Mike Prather’s June 11, 2018, letter to Sierra Wave regarding DWP’s latest outrage
invites comment. Here are two.

Mike Prather posed the question, “Why would Los Angeles do this?” i.e. dry up 6000
irrigated acres in Mono County to send more water down the Aqueduct. The question I would pose is, “Why would anyone in the Eastern Sierra wonder why Los Angeles would do this?”

Los Angeles is a colonial power and we live in its colony. We shouldn’t be surprised
when it exploits our resources: that is one reason colonial powers maintain
colonies. The deceit and betrayal of public trust in the early 1900’s which allowed Los Angeles to attain its colonial power are well documented. DWP continually seeks to persuade people it has changed, and Mike Prather cited the Owens Lake Master Project as a positive example.

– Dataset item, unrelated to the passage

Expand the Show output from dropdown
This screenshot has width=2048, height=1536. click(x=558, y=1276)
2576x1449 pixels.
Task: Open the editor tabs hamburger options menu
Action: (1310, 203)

I suggest there are far more reasons to believe DWP has not changed than there are to believe it has. The Owens Lake Master Project itself can be seen as a negative example of cooptation of local environmental groups as mush as a
positive example of “collaboration”.

Mike Prather concluded his letter with another question, “When will the ‘Bad old days’
be truly over?” The answer is simple: when DWP overcomes its addiction to Eastern
Sierra water and goes home i.e. ceases being a colonial power.

It is entirely possible for Los Angeles to do this — see a recent UCLA study at

However, the status quo of colonial rule offers the path of least resistance. It will
require considerable determination and political skill to develop the consensus among LA political leaders to make the infrastructure investments for water conservation, recycling, and stormwater capture necessary to implement the UCLA proposals.

Mayor Garcetti is clearly not up to the task, notwithstanding his rhetoric about sustainability and reducing reliance on imported water.

What can we, in the Eastern Sierra do? First, don’t give up. We should not accept
colonial status, and self-determination is worth fighting for. Second, do not be fooled
by DWP and its apologists. The drying of the irrigated lands in Mono County is but the latest entry in a list of DWP abuses which continually grows longer and will not end until DWP leaves.

Finally, do what you can to educate people in Los Angeles about DWP’s unjust and environmentally devastating management. In the court of public opinion we
have very strong arguments. We need to start making them.